Korea and China renew $56 billion currency swap
The terms of the renewal follow those of the previous arrangement, with the contract set at $56 billion for three years.
Korea’s central bank and the Finance Ministry said that the renewal agreement was made on Oct. 10, the day the previous deal matured, but they delayed the official announcement due to “technical issues.”
“We reached the final agreement on Oct. 10,” said Lee Ju-yeol, Governor of the Bank of Korea.
“We announced the decision today because we’ve completed a review of technical issues.”
Lee and Finance Minister Kim Dong-yeon confirmed the renewal during their visit to Washington for a meeting of the Group of 20 finance ministers and central bank governors and the annual gathering at the International Monetary Fund and the World Bank.
Lee explained that the extension came into effect on Oct. 11.
“Since the decision went into effect on Oct. 11 after the signing of the agreement on Oct. 10, there was no vacant period,” the governor said.
A cross currency swap allows two countries to exchange payments in one currency for an equivalent amount in the other to facilitate bilateral trade transactions and offer liquidity support to financial markets.
Since the arrangement with China accounts for nearly half of the entire $122 billion worth of currency swaps that Korea has with other countries, the government and the central bank have worked to lengthen the deal since the beginning of this year with a series of working-level discussions.
Experts say that China is also incentivized to extend the deal because the currency swap can contribute to China’s efforts to make the yuan a key international currency.
As the expiration date drew nearer, however, some experts predicted the tensions surrounding the Thaad deployment could affect the negotiation.
The successful renegotiation may prove crucial for the Moon Jae-in administration, as it tries to reach a diplomatic breakthrough with China, Korea’s No. 1 trading partner, which has imposed a range of economic retaliations against Korea.
Noh Kyu-duk, a spokesman for the Ministry of Foreign Affairs, told reporters that the government expects the agreement to serve as a watershed moment in the two countries’ cooperation.
“In the wake of the deal’s extension, the government hopes that bilateral relations and cooperation between Korea and China will improve in other sectors,” the spokesperson said.
Both the ruling and opposition parties welcomed the announcement.

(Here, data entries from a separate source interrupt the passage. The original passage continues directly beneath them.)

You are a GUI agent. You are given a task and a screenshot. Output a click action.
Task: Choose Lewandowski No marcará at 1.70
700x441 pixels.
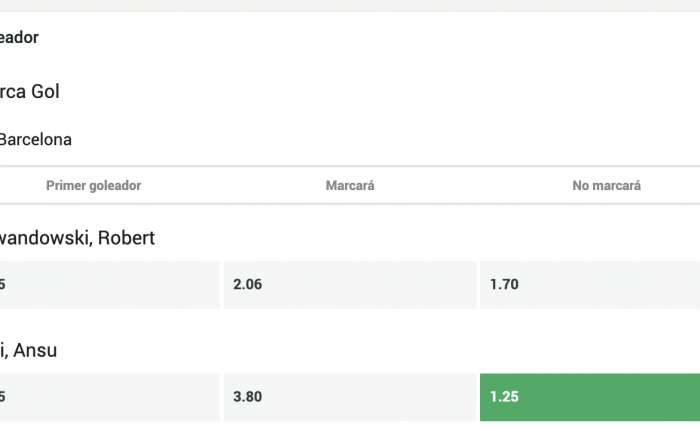pyautogui.click(x=590, y=285)
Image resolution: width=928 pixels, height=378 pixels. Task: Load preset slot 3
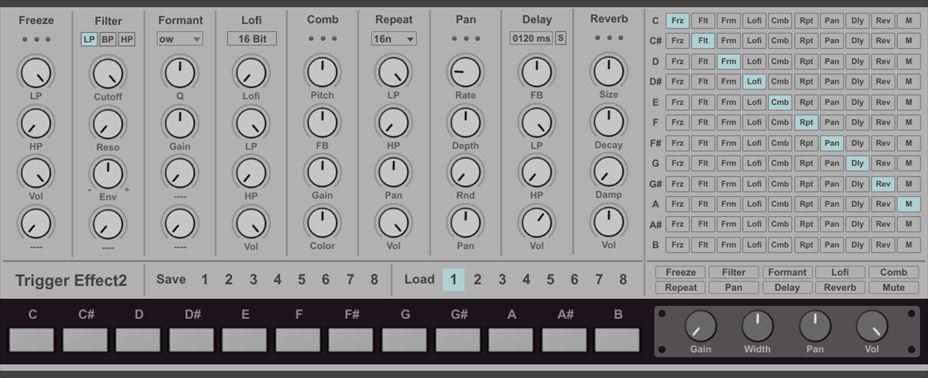[x=502, y=279]
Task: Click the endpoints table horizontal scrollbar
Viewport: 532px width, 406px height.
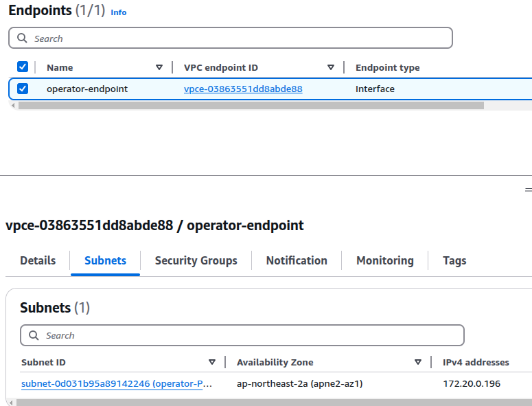Action: pyautogui.click(x=251, y=106)
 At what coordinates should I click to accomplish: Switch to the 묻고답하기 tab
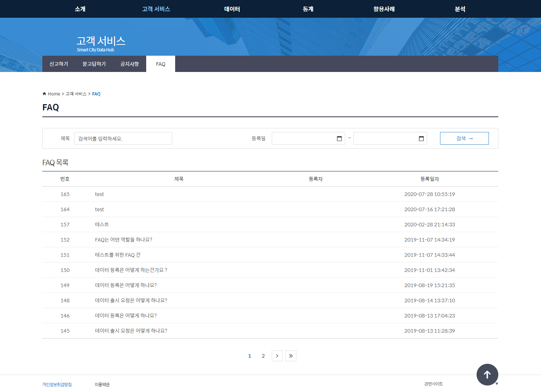pyautogui.click(x=94, y=64)
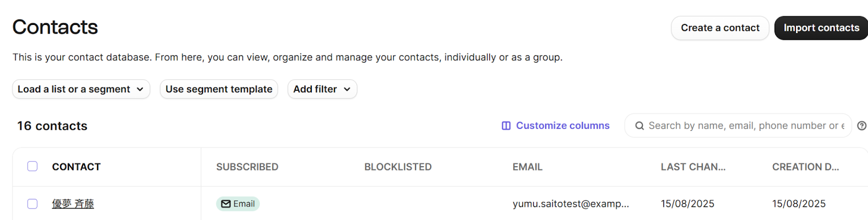The height and width of the screenshot is (220, 868).
Task: Check the box for contact 優夢 斉藤
Action: [x=33, y=204]

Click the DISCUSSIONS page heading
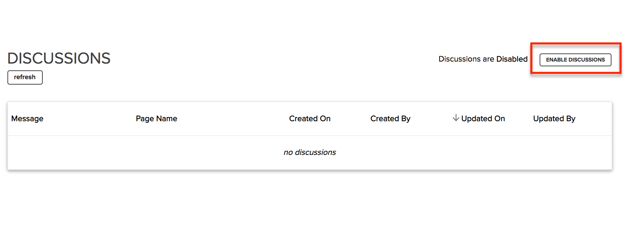click(59, 58)
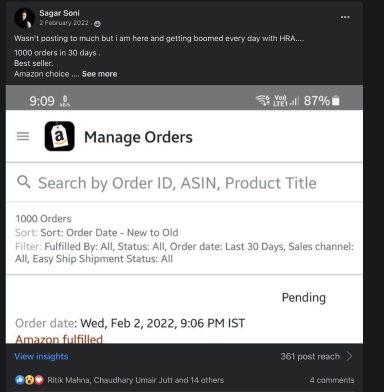
Task: Open the Sagar Soni profile name link
Action: 59,13
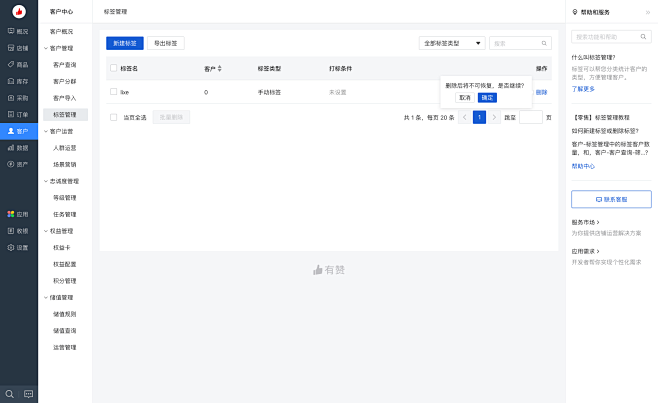Go to the 商品 products section
658x403 pixels.
[18, 64]
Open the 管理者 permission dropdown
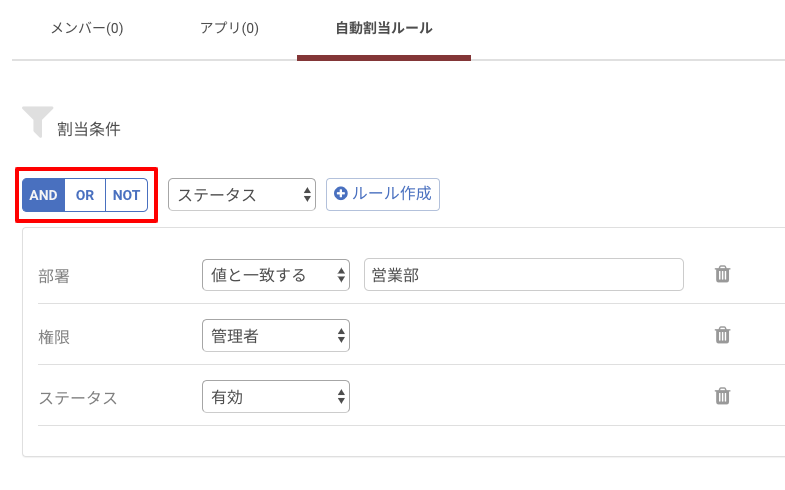Screen dimensions: 785x490 [276, 336]
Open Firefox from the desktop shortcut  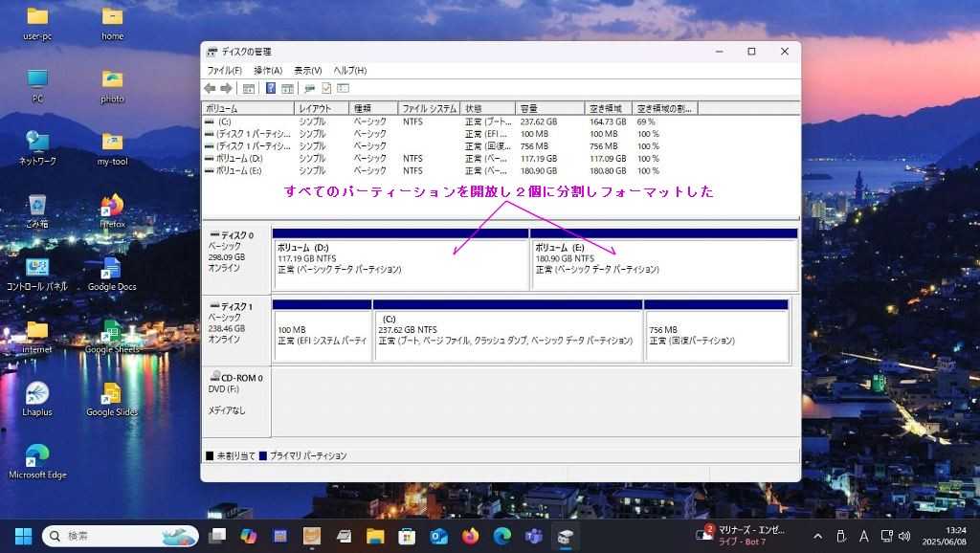(x=112, y=207)
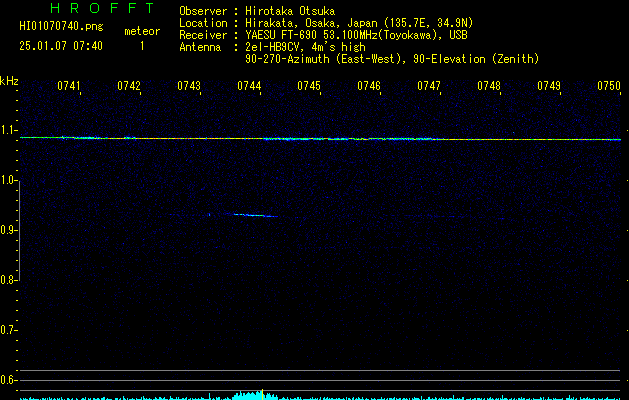This screenshot has width=629, height=400.
Task: Click the 0.8 kHz axis label
Action: click(9, 280)
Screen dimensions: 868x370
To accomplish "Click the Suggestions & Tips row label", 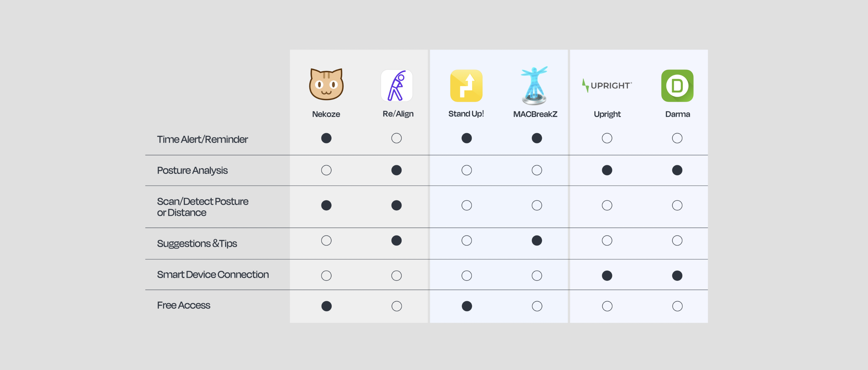I will coord(197,244).
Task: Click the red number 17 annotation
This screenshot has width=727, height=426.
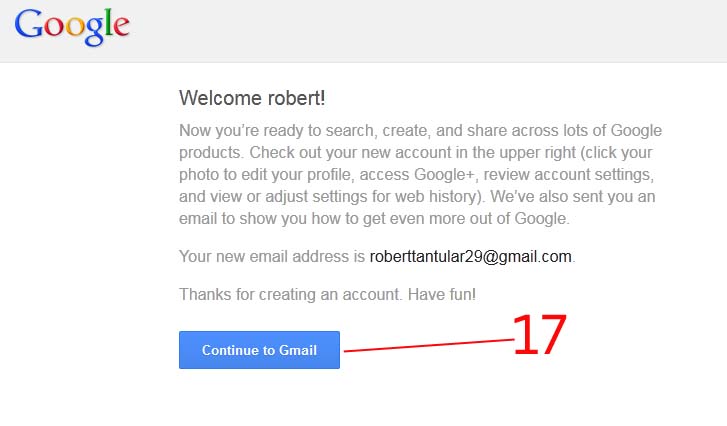Action: click(540, 335)
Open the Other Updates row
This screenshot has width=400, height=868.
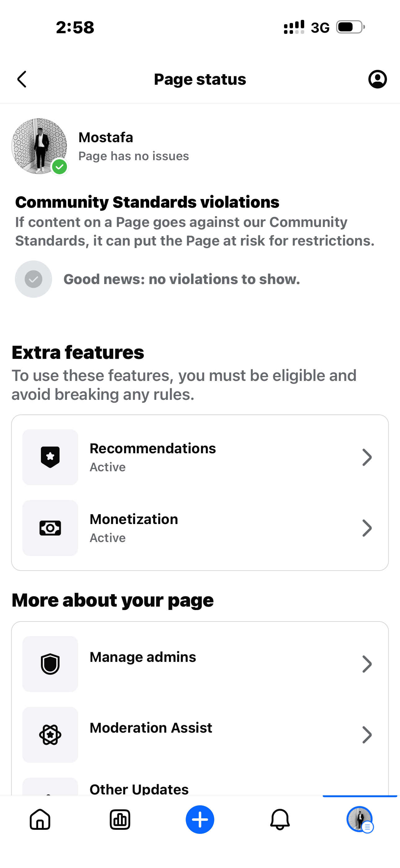click(x=139, y=789)
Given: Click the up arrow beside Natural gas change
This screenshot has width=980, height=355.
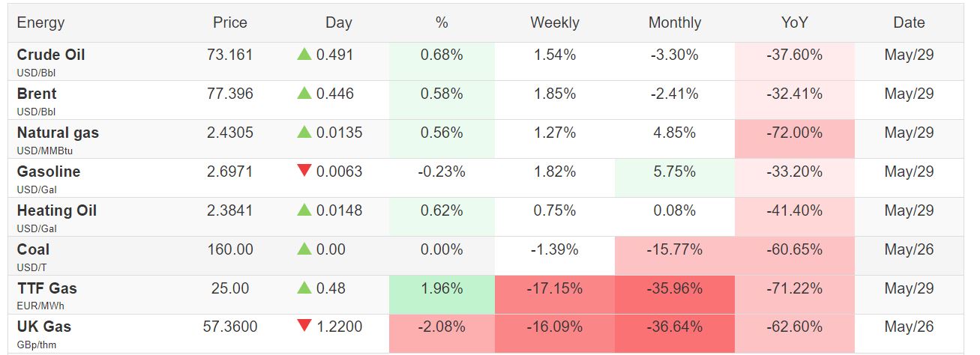Looking at the screenshot, I should [x=304, y=133].
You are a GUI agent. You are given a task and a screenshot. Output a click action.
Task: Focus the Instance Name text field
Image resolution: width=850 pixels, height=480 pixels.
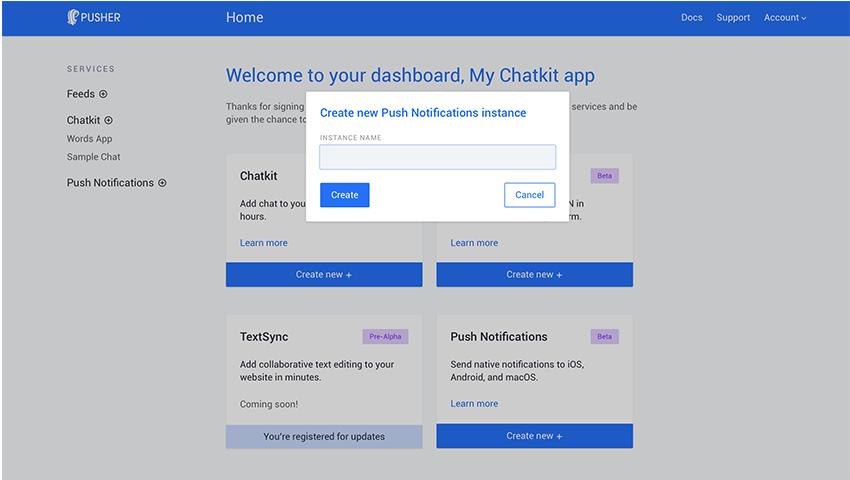click(437, 157)
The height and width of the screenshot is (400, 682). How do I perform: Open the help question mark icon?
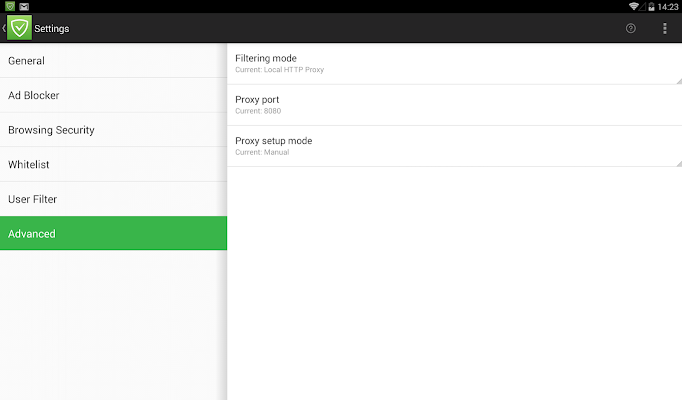pyautogui.click(x=631, y=28)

Jeong Yong-ki, a spokesperson of the opposition Liberty Korea Party, called the event “a relief,” saying that the Chinese government should be more open to economic matters independently of the political tension.
The two countries began the exchange, worth $26 billion, back in 2009 to avoid a liquidity crisis and facilitate bilateral trading. Both parties agreed to double its size in 2011 and went on to renew the swap deal in 2014 during former President Park Geun-hye’s state visit to China.